INTERFAX-CHINA recently reported that the construction has begun on China's largest tungsten and molybdenum deep processing project in the city of Luoyang in Hennan Province of China. The three companies involved in the project signed the agreement for the JV on April 16th with construction beginning on the project almost immediately. As part of the agreement Luoyang Mudu Tungsten and Molybdenum Hi-Tech Co Ltd. will be established in Luanchuan where the facility is located to oversee the project. Construction will take between one or two years to complete.

Mr Xie an official from Luoyang Mudu Mining and Smelting Co Ltd told Interfax that total investment in the new tungsten and molybdenum line will amount to CNY 300 million (USD 3.89 million) which is shared through a JV between Luoyang Mudu, Beijing Tianlong Tungsten & Molybdenum Co Ltd and Luanchuan Zhonghe Burden Co Ltd.
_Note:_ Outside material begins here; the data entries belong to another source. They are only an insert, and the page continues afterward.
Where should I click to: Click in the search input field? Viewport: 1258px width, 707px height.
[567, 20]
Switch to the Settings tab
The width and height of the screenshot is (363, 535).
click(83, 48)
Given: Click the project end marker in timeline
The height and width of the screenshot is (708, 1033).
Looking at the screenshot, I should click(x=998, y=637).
Mr Xie added that Luoyang Mudu holds a 52 % stake in the JV with Beijing Tianlong and Luanchaun Zhonge each holding a 24% stake.
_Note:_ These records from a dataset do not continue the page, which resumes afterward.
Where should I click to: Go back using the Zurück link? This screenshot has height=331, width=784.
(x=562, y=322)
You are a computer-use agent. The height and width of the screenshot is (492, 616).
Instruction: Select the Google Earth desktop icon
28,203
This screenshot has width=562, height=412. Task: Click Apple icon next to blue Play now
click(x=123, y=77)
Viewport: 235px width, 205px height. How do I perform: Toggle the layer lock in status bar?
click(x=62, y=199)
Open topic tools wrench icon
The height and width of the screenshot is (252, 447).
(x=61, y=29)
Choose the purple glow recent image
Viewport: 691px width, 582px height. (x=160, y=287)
Mr Xie added that We plan to bring each of the project's production lines online as they are finished with the scheelite concentrate recovery line our first line, scheduled to begin operations by the end of 2007. The facility will produce tungsten products through recycling tailing ores while molybdenum products will be produced from locally purchased molybdenum ore."

Upon completion, the project's tungsten and molybdenum line will be able to produce 5,000 tons of ammonium paratungstate a year as well as 2,000 tonnes of tungsten powder, 6,000 tons of molybdenum oxide, 5,000 tonnes of ferromolybdenum, 5,000 tonnes of ammonium tungstate and 1,500 tones of molybdenum powder.